The supported scope is intentionally narrow: this repo is a reproducible local seeded demo, not a claim of production deployment or live customer usage.

What This Project Builds

This project builds:

  • a seeded dataset catalog stored in DuckDB
  • a versioned /v2 FastAPI service for search, policy checks, artifact retrieval, and admin operations
  • a lightweight worker that resolves schema/sample artifacts asynchronously
  • a static browser UI for discovery, filtering, metrics, and schema preview
  • reproducible setup scripts, smoke tests, and CI for the supported local demo path

The repo also contains an optional Hugging Face-backed discovery path in code, but that path is not required for the public demo and is not the primary validated workflow described here.

Architecture / Workflow

tests/fixtures/demo_catalog.json
  -> scripts/create_demo_db.py
  -> DuckDB catalog + seeded artifacts
  -> FastAPI app (/v2/*)
  -> background worker for artifact resolution
  -> static UI (src/ui/index.html)

Component Map

Component Role Evidence
Seed fixture Provides reproducible demo datasets and one cached schema artifact tests/fixtures/demo_catalog.json
Demo DB builder Creates the local DuckDB file from the fixture scripts/create_demo_db.py, scripts/demo_data.py
Storage layer Stores datasets, artifacts, jobs, events, signals, connector state, and search content src/storage/duckdb_backend.py
API layer Exposes search, resolve, artifact, policy, metrics, and admin endpoints src/api/routes.py, src/api/main.py
Worker Claims queued jobs and writes resolved artifacts back to storage src/api/worker.py
Connectors Fetches schema/sample data from Hugging Face or an offline stub src/connectors/
UI Renders search, filters, metrics, pagination, and schema preview src/ui/index.html
Verification Runs smoke tests locally and in CI tests/test_smoke_api.py, .github/workflows/ci.yml

Key Features

Search and Discovery

  • Searches dataset title, description, README text, tags, modalities, and languages.
  • Supports metadata filters for license, modality, language, and size class.
  • Returns lightweight reasoning signals for why a query matched.

Artifact Resolution

  • Fetches cached schema artifacts when already available.
  • Queues new schema/sample resolution jobs when artifacts are missing.
  • Applies policy checks before queueing work.

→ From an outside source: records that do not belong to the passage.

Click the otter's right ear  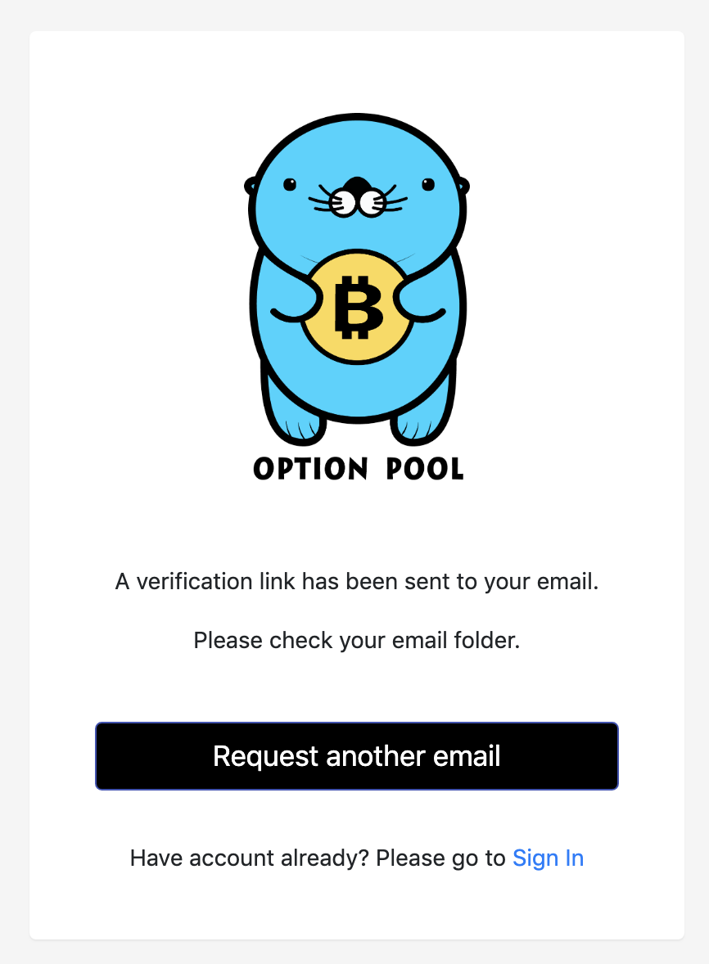(x=463, y=186)
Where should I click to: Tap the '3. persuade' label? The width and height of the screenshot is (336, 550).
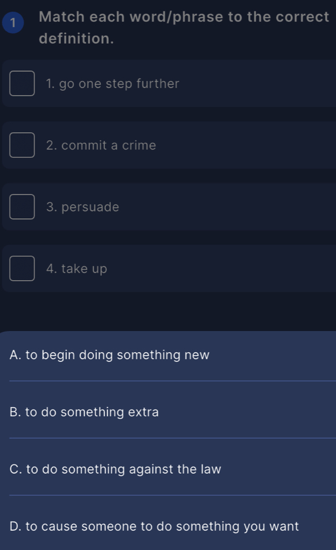point(83,208)
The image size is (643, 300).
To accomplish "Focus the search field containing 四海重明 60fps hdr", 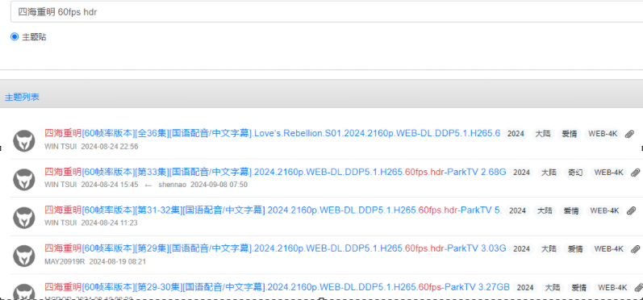I will point(327,12).
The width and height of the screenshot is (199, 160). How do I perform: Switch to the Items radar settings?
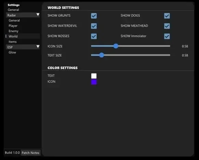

Operations and Observability

  • Exposes health and admin endpoints under /v2/*.
  • Tracks freshness, thin-README coverage, queue depth, schema coverage, and job error taxonomy.
  • Includes bounded admin operations for index rebuilds, discovery runs, and prefetch.

Reproducibility

  • Builds the demo catalog from a committed fixture.
  • Includes repo-root scripts for database creation, API startup, UI serving, and smoke tests.
  • Runs the same supported path in GitHub Actions CI.

Technical Implementation

Core Components

  • Storage adapter: DuckDBStorage initializes tables for datasets, artifacts, jobs, events, signals, connector cursors, dataset state, and search documents.
  • Search layer: the storage adapter builds a dataset_search table and prefers DuckDB FTS when available, with a LIKE-based fallback when FTS is unavailable or returns no hits.
  • API layer: the FastAPI app registers /v2/healthz, /v2/search_index, /v2/request_resolve, /v2/get_artifact, /v2/policy_check, /v2/log_signal, and admin routes.
  • Worker loop: the background worker reclaims stale jobs, claims queued jobs, calls a connector, writes artifacts, and records success or error events.
  • Policy layer: resolution is gated by public access, license allowlist, optional size ceilings, and request budget limits.
  • UI layer: the browser app issues API calls directly, renders cards for datasets, exposes filters and metrics, and lets users resolve or inspect schemas.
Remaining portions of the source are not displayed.